To solve the problem, we need to find the value of \( n \) such that the sum of the coefficients of all even powers in the expansion of \( (1 + x + x^2 + \ldots + x^{2n})^2 \) equals 221. ### Step 1: Simplify the series The series \( 1 + x + x^2 + \ldots + x^{2n} \) is a geometric series. The sum of this series can be expressed as: \[ S = \frac{1 - x^{2n+1}}{1 - x} \] Thus, we can rewrite our expression as: \[ (1 + x + x^2 + \ldots + x^{2n})^2 = \left(\frac{1 - x^{2n+1}}{1 - x}\right)^2 \] ### Step 2: Find the sum of coefficients of even powers To find the sum of coefficients of even powers, we can use the property of substituting \( x = 1 \) and \( x = -1 \): - Let \( S_1 = \left(\frac{1 - 1^{2n+1}}{1 - 1}\right)^2 \) (which is not valid since it leads to division by zero). - Let \( S_2 = \left(\frac{1 - (-1)^{2n+1}}{1 + 1}\right)^2 \).

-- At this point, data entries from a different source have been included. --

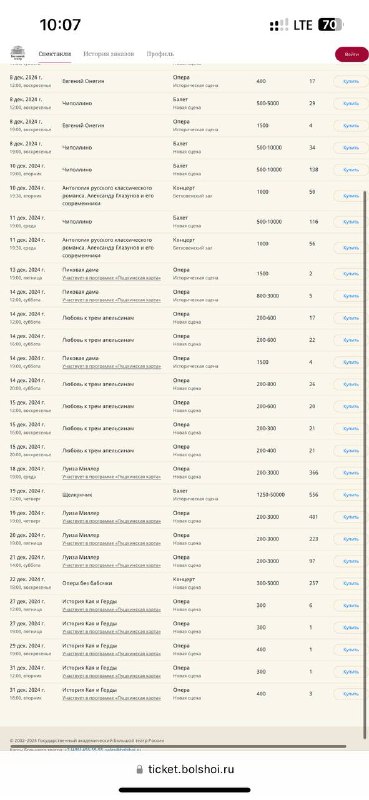Click the vertical page scrollbar

pos(364,459)
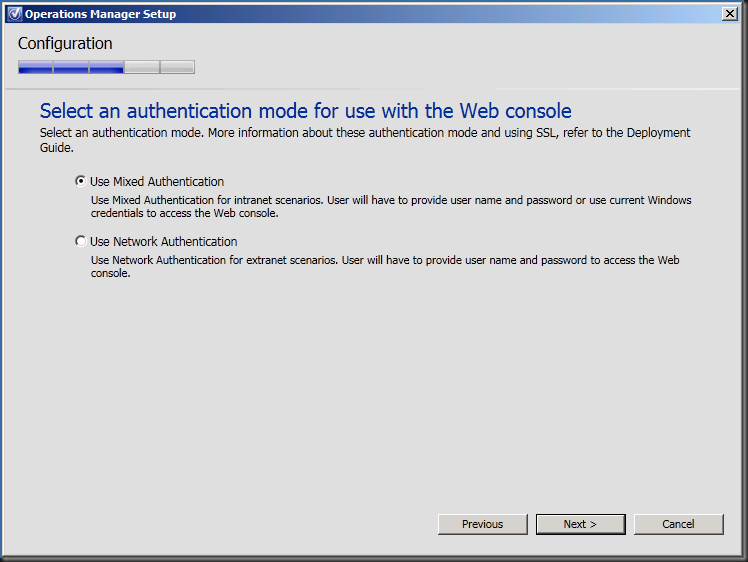748x562 pixels.
Task: Proceed with the Next > button
Action: 580,524
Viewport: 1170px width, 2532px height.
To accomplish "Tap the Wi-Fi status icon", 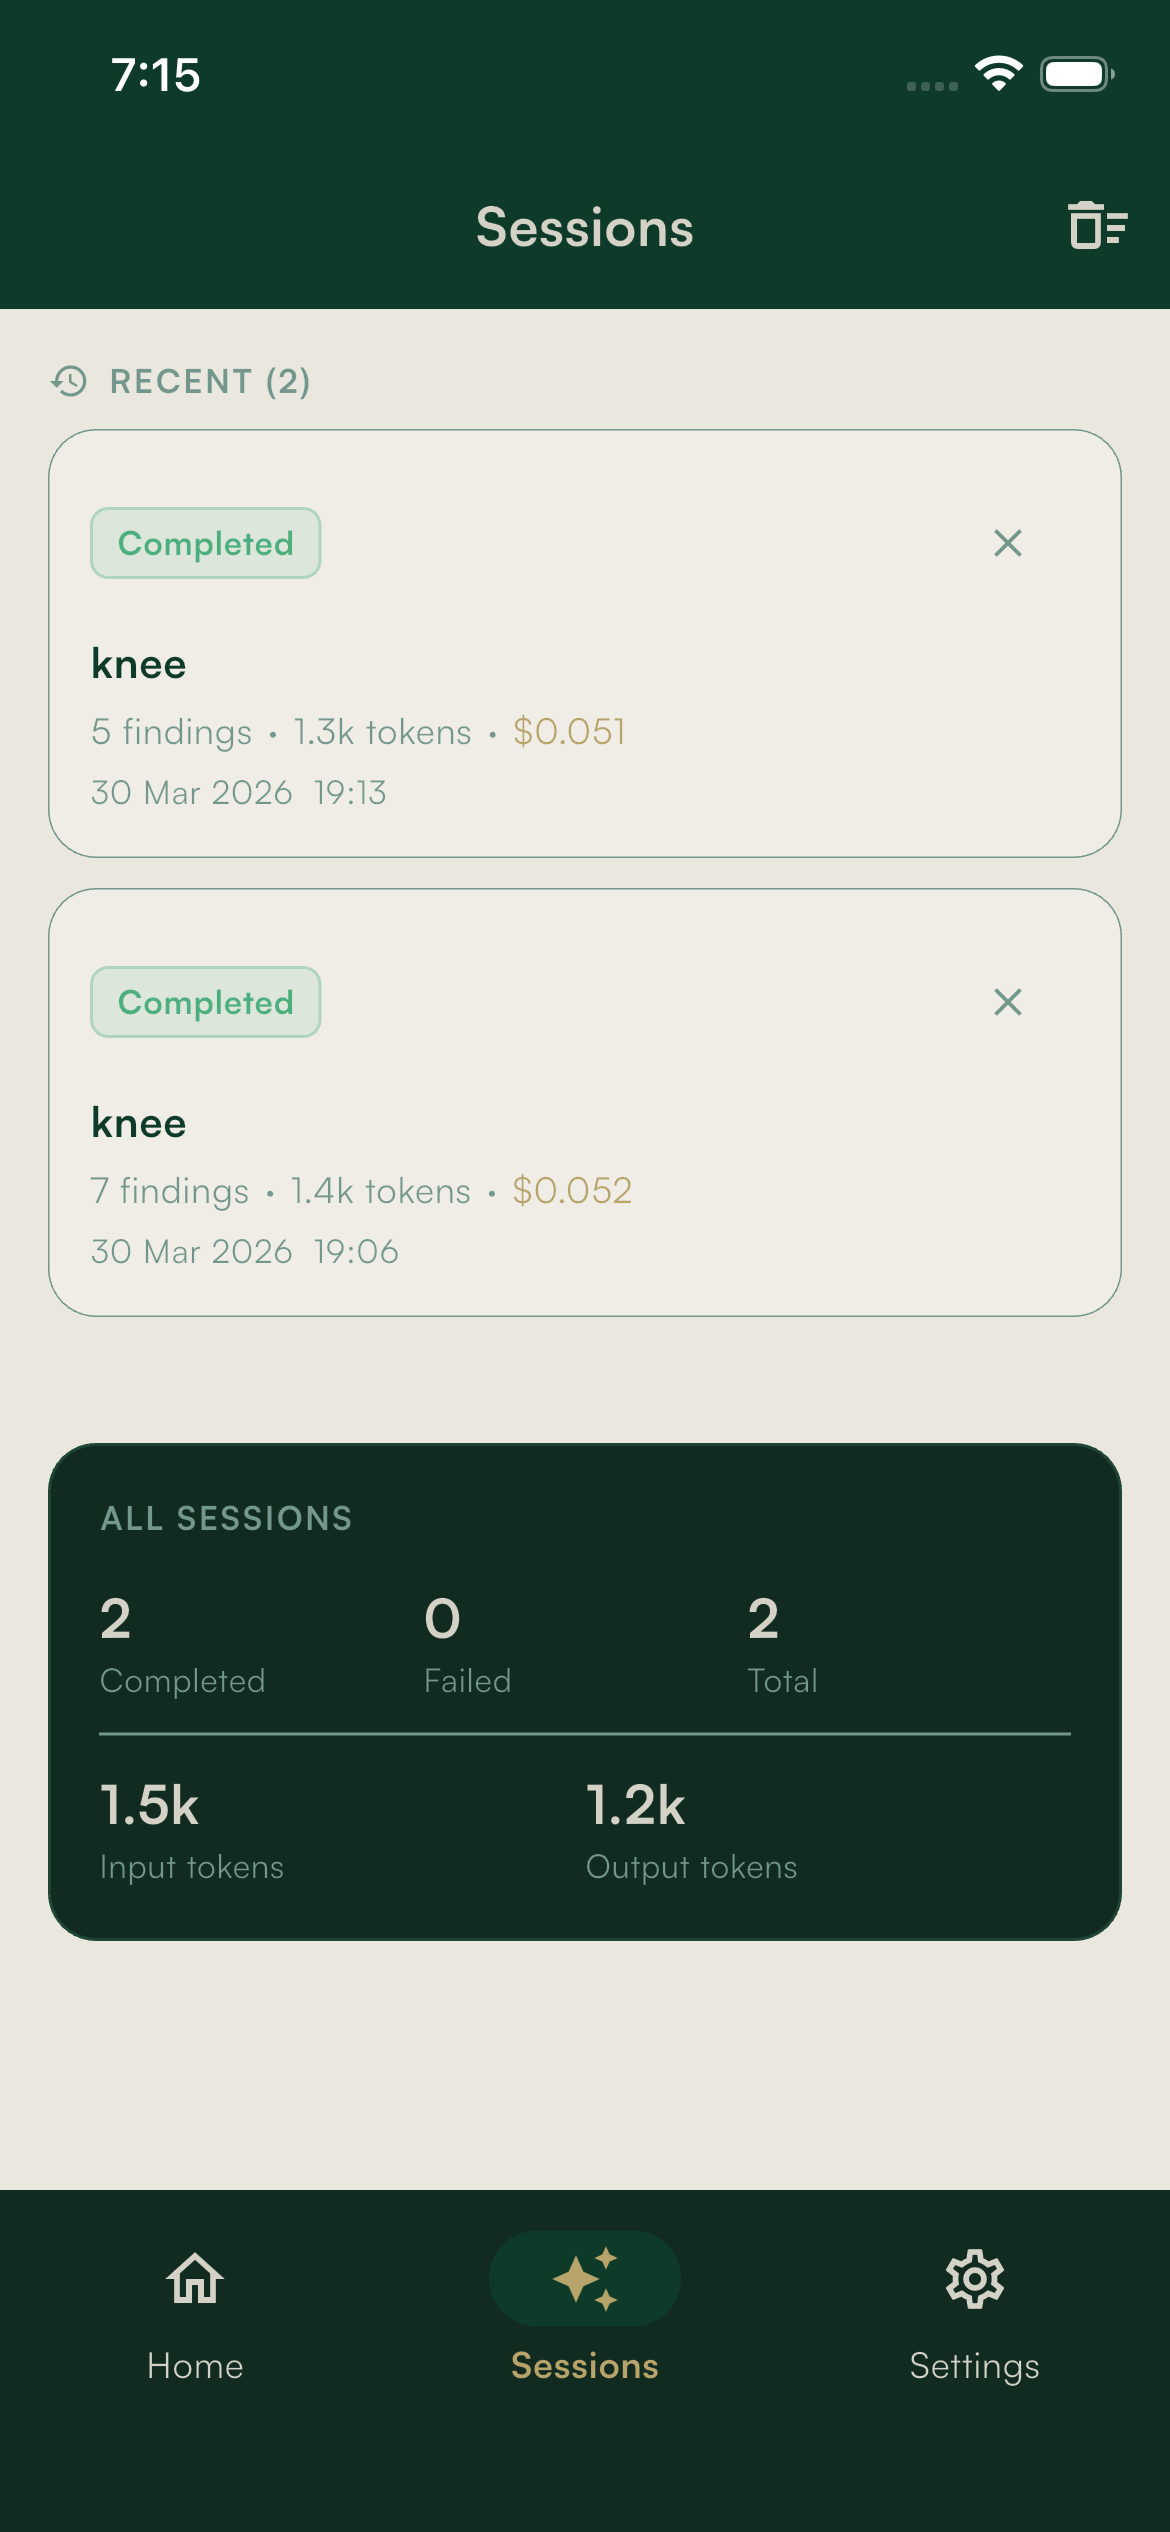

However, we can find the sum of coefficients of even powers directly by using: \[ \text{Sum of coefficients of even powers} = \frac{S_1 + S_2}{2} \] ### Step 3: Calculate \( S_1 \) and \( S_2 \) 1. For \( x = 1 \): \[ S_1 = (2n + 1)^2 \] 2. For \( x = -1 \): - If \( n \) is even, \( (-1)^{2n+1} = -1 \): \[ S_2 = \left(\frac{1 - (-1)}{2}\right)^2 = 1^2 = 1 \] - If \( n \) is odd, \( (-1)^{2n+1} = -1 \): \[ S_2 = \left(\frac{1 + 1}{2}\right)^2 = 1^2 = 1 \] ### Step 4: Set up the equation Now we can set up the equation based on the given information: \[ \frac{(2n + 1)^2 + 1}{2} = 221 \] Multiplying both sides by 2 gives: \[ (2n + 1)^2 + 1 = 442 \] Subtracting 1 from both sides: \[ (2n + 1)^2 = 441 \] Taking the square root: \[ 2n + 1 = 21 \quad \text{or} \quad 2n + 1 = -21 \] ### Step 5: Solve for \( n \) 1. From \( 2n + 1 = 21 \): \[ 2n = 20 \implies n = 10 \] 2. From \( 2n + 1 = -21 \): \[ 2n = -22 \implies n = -11 \quad \text{(not valid since } n \text{ must be non-negative)} \] Thus, the only valid solution is: \[ n = 10 \] ### Final Answer The value of \( n \) is \( \boxed{10} \).